Com o tempo, exercitando a escrita e seus caminhos de flores e pedras, acredito que fui conhecendo a mim mesma, respeitando-me e tateando meu próprio modo de ser na poesia. Depois da recente experiência do primeiro livro, sinto que aprendi alguns processos: consigo entender minhas (des)rotinas de escrita, visualizar uma certa identidade própria e aproveitar mais o escrever, no sentido do prazer. Se eu pudesse voltar ao começo, creio que diria a mim mesma para seguir na poesia como um projeto de vida, um projeto de me constituir e de me exercer, mais do que um projeto a ser “avaliado” por outrem.
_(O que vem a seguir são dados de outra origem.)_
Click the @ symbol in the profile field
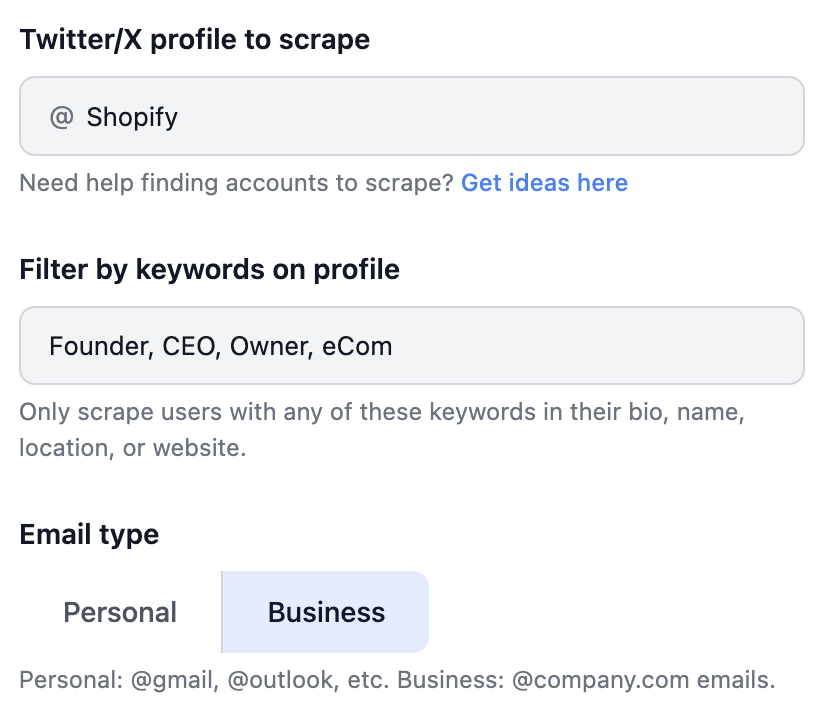 [x=62, y=116]
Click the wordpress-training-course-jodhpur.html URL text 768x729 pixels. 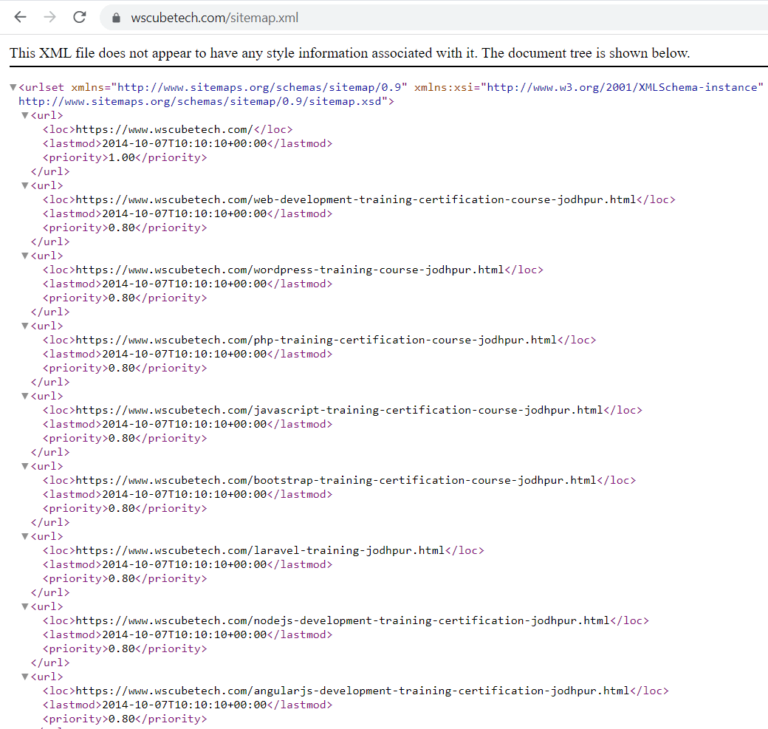290,270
Que projeto você gostaria de fazer, mas ainda não começou? Que livro você gostaria de ler e ele ainda não existe?
Gostaria de escrever um livro para pessoas em geral, para refletirmos sobre o conceito de saúde de uma forma livre, menos científica, mais poética, mais existencial, mais calcada na experiência. Não consigo desvincular o campo da saúde com o campo das artes. Para mim, o trabalhador da enfermagem também é um poeta. Ele lida com a vida, a morte, as histórias e os sentimentos humanos mais fortes e profundos. Há muita intensidade dentro dele, com potencial de tornar-se poesia. Os livros na área da saúde costumam ser mais duros, mais objetivos, restritos a um público específico, e por isso gostaria de conduzir esse projeto, no desejo de que muitas pessoas diferentes se encontrem na leitura e sintam-se tocadas numa dimensão mais existencial e humana. Sobre o livro que eu gostaria de ler e que ainda não existe, penso que seria uma biografia da minha avó Limercí Assugeni, por ela escrita. A ela dediquei meu livro de poesias, pela imensa gratidão que sinto por tudo que me ensinou, por tudo que me fez ser. Gostaria de conhecer sua trajetória de vida com mais detalhes; ouvir de suas tristezas, de seus amores, de seu poder; descobrir coisas que nem imagino. Acredito que a vida dela é puro amor e puro ensinamento, e sua biografia teria a potência de tornar qualquer pessoa um ser melhor.